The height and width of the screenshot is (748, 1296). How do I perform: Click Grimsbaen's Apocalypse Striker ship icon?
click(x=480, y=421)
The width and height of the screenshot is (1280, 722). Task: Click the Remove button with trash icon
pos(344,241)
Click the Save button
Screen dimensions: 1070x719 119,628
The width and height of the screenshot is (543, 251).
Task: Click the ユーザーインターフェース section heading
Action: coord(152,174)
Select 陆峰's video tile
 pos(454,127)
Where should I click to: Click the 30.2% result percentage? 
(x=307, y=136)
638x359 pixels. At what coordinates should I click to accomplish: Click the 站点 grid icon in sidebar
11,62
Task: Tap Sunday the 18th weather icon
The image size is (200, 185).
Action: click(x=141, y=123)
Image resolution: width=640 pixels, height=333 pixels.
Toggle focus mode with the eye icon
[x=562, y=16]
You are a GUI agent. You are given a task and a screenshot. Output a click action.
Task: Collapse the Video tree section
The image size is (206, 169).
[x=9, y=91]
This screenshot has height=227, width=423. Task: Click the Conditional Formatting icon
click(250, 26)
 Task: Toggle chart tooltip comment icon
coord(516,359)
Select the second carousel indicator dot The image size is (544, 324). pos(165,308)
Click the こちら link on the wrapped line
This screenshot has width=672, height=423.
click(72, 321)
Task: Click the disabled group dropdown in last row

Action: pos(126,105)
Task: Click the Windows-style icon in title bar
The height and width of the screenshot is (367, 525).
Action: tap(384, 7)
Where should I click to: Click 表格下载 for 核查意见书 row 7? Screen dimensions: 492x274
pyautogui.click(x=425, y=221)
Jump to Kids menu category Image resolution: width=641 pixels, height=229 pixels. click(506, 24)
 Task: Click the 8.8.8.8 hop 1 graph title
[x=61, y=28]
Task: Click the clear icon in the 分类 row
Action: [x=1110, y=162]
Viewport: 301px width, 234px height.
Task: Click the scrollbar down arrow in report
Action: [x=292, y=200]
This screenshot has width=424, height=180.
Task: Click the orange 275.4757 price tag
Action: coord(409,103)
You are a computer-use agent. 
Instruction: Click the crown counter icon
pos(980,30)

* _Task objective_:
Only the lines holding "resolution" are wanted, so copy each of them from the material.

* _Task response_:
Image resolution: width=640 pixels, height=333 pixels.
Jump to Kids menu category Image resolution: width=641 pixels, height=229 pixels. click(506, 24)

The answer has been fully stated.